The regulatory saga of the Executive Life of New York (ELNY) is coming to an end of sorts, with the liquidation of the estate and the kick-off of the restructuring plan beginning Aug. 8, almost 22 years after it was seized — more than a day later and well more than a dollar short.
ELNY’s restructured liabilities are now being fully transferred to the not-for-profit captive insurance company, Guaranty Association Benefits Company (GABC), which is domiciled in Washington, D.C.
GABC will assume those liabilities. Further funding will come from the guaranty association contribution and voluntary contribution commitments from a number of life insurance companies.

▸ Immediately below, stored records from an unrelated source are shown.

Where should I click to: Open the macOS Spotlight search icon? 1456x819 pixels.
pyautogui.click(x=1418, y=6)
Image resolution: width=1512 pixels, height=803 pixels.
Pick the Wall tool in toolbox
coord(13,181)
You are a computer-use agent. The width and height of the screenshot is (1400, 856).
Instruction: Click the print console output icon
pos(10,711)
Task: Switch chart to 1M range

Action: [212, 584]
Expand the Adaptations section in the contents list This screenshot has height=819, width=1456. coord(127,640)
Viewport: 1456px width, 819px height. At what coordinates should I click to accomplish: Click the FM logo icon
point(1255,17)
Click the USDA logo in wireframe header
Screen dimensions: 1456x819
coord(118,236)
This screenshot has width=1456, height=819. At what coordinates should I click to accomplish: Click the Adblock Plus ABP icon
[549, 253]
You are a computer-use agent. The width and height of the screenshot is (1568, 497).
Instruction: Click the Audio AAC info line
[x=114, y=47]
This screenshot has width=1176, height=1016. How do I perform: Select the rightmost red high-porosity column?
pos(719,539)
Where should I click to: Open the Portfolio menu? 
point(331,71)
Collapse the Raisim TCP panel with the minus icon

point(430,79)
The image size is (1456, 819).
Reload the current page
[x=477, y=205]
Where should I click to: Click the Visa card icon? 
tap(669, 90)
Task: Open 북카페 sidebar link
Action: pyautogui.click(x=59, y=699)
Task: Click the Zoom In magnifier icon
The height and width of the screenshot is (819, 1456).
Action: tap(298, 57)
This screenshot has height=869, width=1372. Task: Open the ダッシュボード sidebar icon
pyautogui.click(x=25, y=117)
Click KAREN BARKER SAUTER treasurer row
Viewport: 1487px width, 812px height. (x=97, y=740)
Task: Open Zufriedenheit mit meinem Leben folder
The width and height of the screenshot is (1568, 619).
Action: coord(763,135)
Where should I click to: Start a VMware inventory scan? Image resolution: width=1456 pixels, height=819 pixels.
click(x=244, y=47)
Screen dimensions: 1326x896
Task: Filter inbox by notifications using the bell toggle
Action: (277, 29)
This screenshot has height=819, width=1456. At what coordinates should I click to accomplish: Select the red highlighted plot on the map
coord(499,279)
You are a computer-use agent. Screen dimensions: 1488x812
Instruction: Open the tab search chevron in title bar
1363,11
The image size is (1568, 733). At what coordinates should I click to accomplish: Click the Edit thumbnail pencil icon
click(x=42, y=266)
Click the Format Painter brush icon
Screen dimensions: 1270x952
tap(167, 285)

Although ELNY is smaller than some of the life insurers that were liquidated during the 1990s, such as Confederation Life and Mutual Benefit Life, ELNY is unique due to the large size of some of the structured settlement annuities, with their high cost of living benefits; the low amount of assets left in the ELNY estate; and the voluntary contribution from the life insurance industry that will help — but not patch the gap — in assets to be paid to hard-hit annuitants.
An annual report from the New York Liquidation Bureau (NYLB) shows that the gap has been widening as ELNY stagnated for a decade in the hands of the NYLB.
As of Dec. 31, 2010, ELNY had $905,945,201 in admitted assets, and $2,474,317,343 in liabilities, for a deficit of $1,568,372,142, after about eight years of declines.
The NYLB data shows that in 2011, ELNY had only $817,436,754, in assets and in 2012, it was down to 765,423,651 with liabilities at $2,757,877,769.
The total ELNY estate capital and deficit as stated by NYLB for 2012 was $1,992,454,118 and $1,951,883,579 for 2011.
Under the restructuring plan, there is a separate $100 million special hardship fund fueled solely by major U.S. life insurers that will be run by JAMS, the largest private alternative dispute resolution provider in the world.
The disbursements — and even the creation — of the fund were dependent on the liquidation plan drawn up by New York Department of Financial Services (DFS) Superintendent Ben Lawsky, then-NYLB Chief Jonathan Bing, as well as the long-involved hand of the National Organization of Life and Health Insurance Guaranty Associations (NOLHGA). The plan was then approved by the New York State Supreme Court, Nassau County, in April 2012.